Sécurité chez les fournisseurs : voir au-delà du textile au Bangladesh !
"Il faut désormais que cette prise de conscience se propage dans d'autres secteurs des biens de grande consommation: les produits électroniques, les jouets ou encore l'alimentaire. Un récent rapport de QIMA montre qu'au 1er semestre 2021, 2/3 des usines auditées présentaient des problèmes en matière de sécurité structurelle, incendie et électrique"
Je m'abonneEn 2013 au Bangladesh, l'immeuble du Rana Plaza s'effondrait, tuant 1138 personnes. Ces victimes travaillaient dans des usines de sous-traitants de marques textiles qui ont pignon sur rue dans nos villes occidentales.
Dans la foulée, plus de 300 groupes textiles européens engageaient de manière volontaire leur responsabilité juridique dans ce qui a vite été appelé "L'Accord Bangladesh". Ces entreprises s'engageaient à réaliser des audits de bâtiments (audits de structure, incendie, installations électriques ...) et des conditions de travail dans les usines de leurs fournisseurs, et à leur imposer des mesures correctives nécessaires sous peine de ruptures de relations commerciales. Cette démarche volontaire a été un jalon clé dans la lame de fond du "devoir de vigilance" des entreprises multinationales.
Après des mois d'incertitudes sur son avenir, l'Accord Bangladesh a été reconduit en septembre 2021 pour deux ans, sous l'égide d'une instance locale. Je salue le travail mené par les syndicats et les représentants de la société civile, qui ont oeuvré à la naissance et la prolongation de cet accord crucial, qui a permis des avancées significatives pour la sécurité des travailleurs.
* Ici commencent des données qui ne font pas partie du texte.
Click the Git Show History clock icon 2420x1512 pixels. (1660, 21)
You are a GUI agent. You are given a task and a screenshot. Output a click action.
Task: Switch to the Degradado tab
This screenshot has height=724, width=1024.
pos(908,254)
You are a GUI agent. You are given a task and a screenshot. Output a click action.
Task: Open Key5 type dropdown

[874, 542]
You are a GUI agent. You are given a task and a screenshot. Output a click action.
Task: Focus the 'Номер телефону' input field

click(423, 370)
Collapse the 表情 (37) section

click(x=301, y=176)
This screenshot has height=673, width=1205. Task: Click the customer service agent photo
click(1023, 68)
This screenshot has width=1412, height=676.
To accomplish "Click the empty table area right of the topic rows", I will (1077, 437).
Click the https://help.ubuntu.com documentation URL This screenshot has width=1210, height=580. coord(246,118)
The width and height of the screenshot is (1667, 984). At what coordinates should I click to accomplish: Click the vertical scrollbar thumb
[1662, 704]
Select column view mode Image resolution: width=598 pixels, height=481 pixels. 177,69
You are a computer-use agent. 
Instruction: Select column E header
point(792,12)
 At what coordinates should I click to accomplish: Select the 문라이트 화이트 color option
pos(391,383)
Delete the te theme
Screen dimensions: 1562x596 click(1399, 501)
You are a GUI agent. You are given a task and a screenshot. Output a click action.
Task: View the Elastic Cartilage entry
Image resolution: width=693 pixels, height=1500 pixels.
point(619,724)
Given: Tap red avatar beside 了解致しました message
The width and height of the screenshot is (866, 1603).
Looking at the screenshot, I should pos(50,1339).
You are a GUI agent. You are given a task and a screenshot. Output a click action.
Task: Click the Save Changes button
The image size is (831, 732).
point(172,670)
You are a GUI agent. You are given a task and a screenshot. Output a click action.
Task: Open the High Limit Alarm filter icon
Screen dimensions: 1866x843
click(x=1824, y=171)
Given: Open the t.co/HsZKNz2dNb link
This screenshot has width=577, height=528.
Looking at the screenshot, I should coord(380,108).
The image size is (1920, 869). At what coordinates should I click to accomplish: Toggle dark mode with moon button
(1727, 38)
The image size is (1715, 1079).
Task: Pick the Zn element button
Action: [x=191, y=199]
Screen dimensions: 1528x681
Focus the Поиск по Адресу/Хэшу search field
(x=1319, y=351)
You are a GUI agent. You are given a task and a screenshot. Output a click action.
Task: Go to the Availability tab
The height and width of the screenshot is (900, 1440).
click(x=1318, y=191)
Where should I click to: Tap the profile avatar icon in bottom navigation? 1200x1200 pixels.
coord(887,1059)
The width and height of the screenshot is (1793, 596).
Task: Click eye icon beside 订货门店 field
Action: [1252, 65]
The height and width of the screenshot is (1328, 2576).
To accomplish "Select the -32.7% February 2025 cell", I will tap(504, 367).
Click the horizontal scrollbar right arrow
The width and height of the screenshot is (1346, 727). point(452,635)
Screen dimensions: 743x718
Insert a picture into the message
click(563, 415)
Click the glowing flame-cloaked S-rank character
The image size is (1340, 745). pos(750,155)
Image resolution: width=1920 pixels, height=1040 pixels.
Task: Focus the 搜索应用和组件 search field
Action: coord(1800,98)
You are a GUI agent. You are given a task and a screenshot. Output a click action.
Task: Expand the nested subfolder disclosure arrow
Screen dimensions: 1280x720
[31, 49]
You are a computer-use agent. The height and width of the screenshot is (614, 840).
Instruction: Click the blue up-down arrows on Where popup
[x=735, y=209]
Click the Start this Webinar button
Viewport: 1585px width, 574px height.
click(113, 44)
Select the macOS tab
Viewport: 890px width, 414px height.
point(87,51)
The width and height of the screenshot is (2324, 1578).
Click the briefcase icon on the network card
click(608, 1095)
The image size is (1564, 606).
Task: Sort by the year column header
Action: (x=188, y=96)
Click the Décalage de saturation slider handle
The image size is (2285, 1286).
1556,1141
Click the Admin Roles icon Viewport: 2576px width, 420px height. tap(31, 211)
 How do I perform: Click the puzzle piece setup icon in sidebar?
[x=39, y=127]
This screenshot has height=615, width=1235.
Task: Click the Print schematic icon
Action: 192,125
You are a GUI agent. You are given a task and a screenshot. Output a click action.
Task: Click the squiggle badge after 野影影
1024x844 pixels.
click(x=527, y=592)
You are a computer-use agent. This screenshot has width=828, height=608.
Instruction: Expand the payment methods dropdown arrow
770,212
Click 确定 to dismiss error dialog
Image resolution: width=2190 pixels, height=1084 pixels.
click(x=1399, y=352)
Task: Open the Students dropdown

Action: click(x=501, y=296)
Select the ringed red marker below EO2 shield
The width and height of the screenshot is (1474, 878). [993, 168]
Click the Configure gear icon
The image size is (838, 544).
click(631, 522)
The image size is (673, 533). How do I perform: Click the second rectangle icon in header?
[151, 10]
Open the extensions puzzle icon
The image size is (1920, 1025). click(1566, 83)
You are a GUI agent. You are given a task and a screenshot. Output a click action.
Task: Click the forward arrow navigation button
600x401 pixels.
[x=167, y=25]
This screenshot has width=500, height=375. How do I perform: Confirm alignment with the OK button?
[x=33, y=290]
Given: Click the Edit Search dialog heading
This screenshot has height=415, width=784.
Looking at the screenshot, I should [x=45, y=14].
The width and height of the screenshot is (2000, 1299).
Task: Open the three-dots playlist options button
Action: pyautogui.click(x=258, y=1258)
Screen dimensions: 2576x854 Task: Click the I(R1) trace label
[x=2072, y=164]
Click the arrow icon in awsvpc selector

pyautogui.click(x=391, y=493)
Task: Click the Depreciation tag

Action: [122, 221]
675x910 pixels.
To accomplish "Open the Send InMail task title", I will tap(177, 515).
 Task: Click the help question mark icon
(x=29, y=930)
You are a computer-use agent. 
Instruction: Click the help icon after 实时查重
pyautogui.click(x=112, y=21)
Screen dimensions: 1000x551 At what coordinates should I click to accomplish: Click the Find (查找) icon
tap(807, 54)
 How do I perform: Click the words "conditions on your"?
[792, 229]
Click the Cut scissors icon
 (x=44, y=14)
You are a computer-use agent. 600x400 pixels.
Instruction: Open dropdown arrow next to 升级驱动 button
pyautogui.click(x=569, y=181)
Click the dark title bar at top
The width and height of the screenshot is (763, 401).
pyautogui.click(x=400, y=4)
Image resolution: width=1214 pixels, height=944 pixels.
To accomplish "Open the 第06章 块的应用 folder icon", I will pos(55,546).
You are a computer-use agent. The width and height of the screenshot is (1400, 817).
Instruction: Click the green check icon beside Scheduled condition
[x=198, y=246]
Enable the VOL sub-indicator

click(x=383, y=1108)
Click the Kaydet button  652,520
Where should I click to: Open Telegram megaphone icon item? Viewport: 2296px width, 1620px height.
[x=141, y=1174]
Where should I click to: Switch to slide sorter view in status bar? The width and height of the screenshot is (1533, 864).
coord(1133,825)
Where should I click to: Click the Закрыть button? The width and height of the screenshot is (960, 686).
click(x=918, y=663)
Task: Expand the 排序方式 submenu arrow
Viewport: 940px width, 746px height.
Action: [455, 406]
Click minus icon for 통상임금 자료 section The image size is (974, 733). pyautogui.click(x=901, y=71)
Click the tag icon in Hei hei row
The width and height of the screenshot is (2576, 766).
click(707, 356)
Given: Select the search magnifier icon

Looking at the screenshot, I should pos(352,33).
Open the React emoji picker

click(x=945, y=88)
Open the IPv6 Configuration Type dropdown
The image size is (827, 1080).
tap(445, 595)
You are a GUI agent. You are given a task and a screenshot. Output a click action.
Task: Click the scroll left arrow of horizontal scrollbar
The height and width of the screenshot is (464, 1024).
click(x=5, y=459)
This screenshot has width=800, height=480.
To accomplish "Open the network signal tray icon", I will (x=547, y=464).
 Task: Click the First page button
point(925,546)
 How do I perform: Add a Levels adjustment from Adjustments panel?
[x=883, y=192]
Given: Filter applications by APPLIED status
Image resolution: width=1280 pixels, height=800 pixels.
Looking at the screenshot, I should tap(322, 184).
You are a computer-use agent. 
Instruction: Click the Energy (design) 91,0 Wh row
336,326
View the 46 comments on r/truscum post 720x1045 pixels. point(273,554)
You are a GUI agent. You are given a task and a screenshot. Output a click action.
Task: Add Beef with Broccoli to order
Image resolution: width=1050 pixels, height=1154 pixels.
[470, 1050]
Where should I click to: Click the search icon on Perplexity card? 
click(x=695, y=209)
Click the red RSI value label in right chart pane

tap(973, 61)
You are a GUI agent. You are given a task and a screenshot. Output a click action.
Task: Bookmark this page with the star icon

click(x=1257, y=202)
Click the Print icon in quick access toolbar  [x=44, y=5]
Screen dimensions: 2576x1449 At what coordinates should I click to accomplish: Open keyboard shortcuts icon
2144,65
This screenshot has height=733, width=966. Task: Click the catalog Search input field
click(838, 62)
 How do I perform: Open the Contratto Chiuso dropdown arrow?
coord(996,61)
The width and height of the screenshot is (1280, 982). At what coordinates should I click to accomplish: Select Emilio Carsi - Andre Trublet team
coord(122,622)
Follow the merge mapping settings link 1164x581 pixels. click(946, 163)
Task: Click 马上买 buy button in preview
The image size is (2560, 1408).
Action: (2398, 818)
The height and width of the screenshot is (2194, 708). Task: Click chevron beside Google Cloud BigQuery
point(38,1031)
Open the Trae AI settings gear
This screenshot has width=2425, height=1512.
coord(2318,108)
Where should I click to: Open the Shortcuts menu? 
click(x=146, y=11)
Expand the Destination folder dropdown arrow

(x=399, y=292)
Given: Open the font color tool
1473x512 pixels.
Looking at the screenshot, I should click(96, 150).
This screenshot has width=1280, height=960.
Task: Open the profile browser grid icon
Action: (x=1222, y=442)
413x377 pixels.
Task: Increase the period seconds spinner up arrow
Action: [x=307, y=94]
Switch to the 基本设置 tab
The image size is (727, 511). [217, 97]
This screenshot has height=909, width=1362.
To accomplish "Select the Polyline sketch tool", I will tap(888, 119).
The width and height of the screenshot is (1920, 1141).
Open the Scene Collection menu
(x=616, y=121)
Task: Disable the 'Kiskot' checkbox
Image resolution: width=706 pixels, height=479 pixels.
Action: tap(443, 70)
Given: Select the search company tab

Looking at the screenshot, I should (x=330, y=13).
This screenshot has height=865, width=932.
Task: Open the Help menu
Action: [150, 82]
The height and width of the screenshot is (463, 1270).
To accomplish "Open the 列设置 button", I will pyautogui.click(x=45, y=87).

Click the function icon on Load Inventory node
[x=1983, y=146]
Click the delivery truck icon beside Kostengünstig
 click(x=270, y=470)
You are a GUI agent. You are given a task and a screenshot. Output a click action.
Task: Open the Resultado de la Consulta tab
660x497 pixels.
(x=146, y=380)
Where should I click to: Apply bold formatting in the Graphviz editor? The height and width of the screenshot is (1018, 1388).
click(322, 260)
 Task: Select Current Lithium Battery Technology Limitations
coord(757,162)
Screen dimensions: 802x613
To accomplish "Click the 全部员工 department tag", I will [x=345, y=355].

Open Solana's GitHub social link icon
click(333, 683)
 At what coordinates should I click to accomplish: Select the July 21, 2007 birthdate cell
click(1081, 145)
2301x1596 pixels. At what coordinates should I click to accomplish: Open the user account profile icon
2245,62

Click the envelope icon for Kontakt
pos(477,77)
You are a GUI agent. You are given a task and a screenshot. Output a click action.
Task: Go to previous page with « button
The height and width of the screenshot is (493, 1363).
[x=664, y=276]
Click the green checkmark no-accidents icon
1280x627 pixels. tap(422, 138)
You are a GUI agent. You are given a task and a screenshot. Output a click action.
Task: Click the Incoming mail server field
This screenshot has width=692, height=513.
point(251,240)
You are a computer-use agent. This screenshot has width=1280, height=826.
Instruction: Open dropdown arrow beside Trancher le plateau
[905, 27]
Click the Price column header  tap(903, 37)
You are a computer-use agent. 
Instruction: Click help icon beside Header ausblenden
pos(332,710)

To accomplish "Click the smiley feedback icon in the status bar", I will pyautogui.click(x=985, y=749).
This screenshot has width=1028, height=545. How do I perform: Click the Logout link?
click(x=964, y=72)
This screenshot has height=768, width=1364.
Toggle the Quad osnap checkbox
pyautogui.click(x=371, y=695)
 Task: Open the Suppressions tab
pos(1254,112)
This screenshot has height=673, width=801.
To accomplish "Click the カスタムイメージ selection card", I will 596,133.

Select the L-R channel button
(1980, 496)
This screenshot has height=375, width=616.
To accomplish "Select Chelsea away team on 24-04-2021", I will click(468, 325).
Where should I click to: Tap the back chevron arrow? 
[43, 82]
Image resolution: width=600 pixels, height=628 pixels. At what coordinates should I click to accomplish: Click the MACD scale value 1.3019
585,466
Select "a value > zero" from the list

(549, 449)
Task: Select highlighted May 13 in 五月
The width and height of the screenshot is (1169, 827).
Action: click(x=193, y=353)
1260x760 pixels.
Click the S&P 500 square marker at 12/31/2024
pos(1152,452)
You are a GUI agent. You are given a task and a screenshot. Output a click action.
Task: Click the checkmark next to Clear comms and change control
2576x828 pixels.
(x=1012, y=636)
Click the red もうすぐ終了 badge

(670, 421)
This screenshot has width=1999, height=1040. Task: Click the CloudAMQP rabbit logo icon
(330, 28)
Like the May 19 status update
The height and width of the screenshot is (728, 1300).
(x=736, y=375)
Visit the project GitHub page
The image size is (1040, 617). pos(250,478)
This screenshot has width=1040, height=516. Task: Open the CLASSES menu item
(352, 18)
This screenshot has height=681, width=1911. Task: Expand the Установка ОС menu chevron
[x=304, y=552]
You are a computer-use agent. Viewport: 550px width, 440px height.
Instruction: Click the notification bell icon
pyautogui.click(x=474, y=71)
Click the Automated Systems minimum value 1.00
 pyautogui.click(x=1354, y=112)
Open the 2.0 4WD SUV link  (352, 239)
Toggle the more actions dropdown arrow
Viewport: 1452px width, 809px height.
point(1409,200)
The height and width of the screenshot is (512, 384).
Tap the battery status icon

Un bémol est toutefois à noter dans cette bonne nouvelle : seules 80 entreprises sur 300 ont renouvelé leur signature. Certes, le temps et la Covid, sont passés par là ... Mais à l'heure où nos chaînes d'approvisionnement n'ont jamais été aussi mondialisées et complexes qu'aujourd'hui, les marques occidentales doivent se réengager et lutter contre ces non-conformités critiques qui mettent en danger leurs fournisseurs et leurs marchandises.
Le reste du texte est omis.